The data:
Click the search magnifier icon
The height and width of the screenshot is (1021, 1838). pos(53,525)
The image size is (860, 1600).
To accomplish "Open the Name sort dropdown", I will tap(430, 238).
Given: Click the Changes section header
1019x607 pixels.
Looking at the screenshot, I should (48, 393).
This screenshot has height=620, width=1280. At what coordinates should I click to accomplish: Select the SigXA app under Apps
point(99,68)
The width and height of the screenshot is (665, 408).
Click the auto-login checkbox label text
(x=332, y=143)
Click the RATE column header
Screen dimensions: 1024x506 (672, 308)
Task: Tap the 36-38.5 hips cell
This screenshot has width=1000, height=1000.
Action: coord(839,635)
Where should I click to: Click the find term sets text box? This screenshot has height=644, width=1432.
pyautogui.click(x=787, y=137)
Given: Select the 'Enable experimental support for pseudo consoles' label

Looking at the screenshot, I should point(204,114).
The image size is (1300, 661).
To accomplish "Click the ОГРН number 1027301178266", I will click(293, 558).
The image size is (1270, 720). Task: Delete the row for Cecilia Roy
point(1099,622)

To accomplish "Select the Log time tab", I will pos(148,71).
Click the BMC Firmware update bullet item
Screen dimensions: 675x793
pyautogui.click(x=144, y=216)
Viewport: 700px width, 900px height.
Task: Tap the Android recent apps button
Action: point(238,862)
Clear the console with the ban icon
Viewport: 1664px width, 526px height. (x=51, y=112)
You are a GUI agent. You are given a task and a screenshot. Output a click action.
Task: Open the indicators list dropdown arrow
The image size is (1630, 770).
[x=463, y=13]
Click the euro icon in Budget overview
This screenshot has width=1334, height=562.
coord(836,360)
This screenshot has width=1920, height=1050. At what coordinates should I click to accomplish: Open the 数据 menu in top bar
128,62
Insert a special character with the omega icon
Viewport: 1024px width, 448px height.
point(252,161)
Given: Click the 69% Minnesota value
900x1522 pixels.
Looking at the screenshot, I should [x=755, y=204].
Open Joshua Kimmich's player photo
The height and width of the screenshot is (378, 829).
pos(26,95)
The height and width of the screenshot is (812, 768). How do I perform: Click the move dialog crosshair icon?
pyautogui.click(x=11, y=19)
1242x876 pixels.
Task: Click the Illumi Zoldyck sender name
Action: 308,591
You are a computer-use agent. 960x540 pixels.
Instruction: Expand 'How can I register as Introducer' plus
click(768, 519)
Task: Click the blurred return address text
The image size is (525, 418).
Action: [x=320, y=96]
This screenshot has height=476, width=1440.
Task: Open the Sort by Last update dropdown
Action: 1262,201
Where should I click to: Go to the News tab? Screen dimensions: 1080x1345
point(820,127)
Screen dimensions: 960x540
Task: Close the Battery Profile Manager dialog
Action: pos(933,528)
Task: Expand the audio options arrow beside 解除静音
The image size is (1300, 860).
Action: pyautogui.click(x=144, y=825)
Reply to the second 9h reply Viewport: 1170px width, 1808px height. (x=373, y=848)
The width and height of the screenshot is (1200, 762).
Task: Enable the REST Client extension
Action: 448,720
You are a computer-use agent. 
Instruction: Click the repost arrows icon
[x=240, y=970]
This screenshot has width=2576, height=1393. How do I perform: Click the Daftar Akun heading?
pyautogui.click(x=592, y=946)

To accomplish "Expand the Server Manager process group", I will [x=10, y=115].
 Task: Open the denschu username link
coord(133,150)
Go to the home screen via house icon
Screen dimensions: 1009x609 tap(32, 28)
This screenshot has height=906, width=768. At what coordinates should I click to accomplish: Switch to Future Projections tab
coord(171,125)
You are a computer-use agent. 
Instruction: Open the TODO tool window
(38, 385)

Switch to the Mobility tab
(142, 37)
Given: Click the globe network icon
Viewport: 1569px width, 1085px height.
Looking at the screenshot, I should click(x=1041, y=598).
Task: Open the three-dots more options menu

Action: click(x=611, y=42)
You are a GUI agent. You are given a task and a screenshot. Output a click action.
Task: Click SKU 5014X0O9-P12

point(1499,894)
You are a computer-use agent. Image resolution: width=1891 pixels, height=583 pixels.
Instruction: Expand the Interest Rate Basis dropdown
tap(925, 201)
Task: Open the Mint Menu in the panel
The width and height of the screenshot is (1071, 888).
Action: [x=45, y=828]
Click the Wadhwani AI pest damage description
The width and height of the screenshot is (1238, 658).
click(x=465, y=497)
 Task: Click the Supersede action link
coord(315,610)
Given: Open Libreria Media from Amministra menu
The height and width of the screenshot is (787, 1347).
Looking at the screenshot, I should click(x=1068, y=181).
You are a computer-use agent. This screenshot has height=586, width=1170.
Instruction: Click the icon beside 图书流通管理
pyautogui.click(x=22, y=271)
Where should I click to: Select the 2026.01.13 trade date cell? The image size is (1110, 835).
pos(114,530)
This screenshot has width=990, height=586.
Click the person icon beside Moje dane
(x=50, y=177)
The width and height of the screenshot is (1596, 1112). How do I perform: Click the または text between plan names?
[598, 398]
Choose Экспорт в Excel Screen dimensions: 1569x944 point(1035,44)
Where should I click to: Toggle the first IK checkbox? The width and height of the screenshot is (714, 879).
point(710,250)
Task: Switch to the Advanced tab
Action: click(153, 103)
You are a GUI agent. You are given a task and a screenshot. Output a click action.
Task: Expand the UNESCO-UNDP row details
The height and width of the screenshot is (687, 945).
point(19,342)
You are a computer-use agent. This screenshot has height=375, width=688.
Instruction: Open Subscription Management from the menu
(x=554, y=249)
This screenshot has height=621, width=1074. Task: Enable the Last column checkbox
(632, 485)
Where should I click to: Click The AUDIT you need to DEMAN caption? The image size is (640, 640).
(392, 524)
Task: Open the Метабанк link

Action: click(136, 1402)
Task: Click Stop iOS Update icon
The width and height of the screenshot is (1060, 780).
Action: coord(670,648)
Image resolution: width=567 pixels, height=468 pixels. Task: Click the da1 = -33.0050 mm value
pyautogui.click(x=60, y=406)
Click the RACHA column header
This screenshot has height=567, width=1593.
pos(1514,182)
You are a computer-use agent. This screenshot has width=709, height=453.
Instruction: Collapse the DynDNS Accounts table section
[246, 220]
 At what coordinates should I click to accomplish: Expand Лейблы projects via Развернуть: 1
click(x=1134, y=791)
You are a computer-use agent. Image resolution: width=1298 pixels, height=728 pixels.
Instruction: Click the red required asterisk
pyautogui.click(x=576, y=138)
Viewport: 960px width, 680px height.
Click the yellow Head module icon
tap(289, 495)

Work to be completed: Everything from the line with "Switch to the Mobility tab" through the line with "has height=586, width=1170." should be written out exactly as it appears above, end lines included, and nothing outside that range.

Reply to the task:
Switch to the Mobility tab
(142, 37)
Given: Click the globe network icon
Viewport: 1569px width, 1085px height.
Looking at the screenshot, I should click(x=1041, y=598).
Task: Open the three-dots more options menu

Action: click(x=611, y=42)
You are a GUI agent. You are given a task and a screenshot. Output a click action.
Task: Click SKU 5014X0O9-P12

point(1499,894)
You are a computer-use agent. Image resolution: width=1891 pixels, height=583 pixels.
Instruction: Expand the Interest Rate Basis dropdown
tap(925, 201)
Task: Open the Mint Menu in the panel
The width and height of the screenshot is (1071, 888).
Action: [x=45, y=828]
Click the Wadhwani AI pest damage description
The width and height of the screenshot is (1238, 658).
click(x=465, y=497)
 Task: Click the Supersede action link
coord(315,610)
Given: Open Libreria Media from Amministra menu
The height and width of the screenshot is (787, 1347).
Looking at the screenshot, I should click(x=1068, y=181).
You are a computer-use agent. This screenshot has height=586, width=1170.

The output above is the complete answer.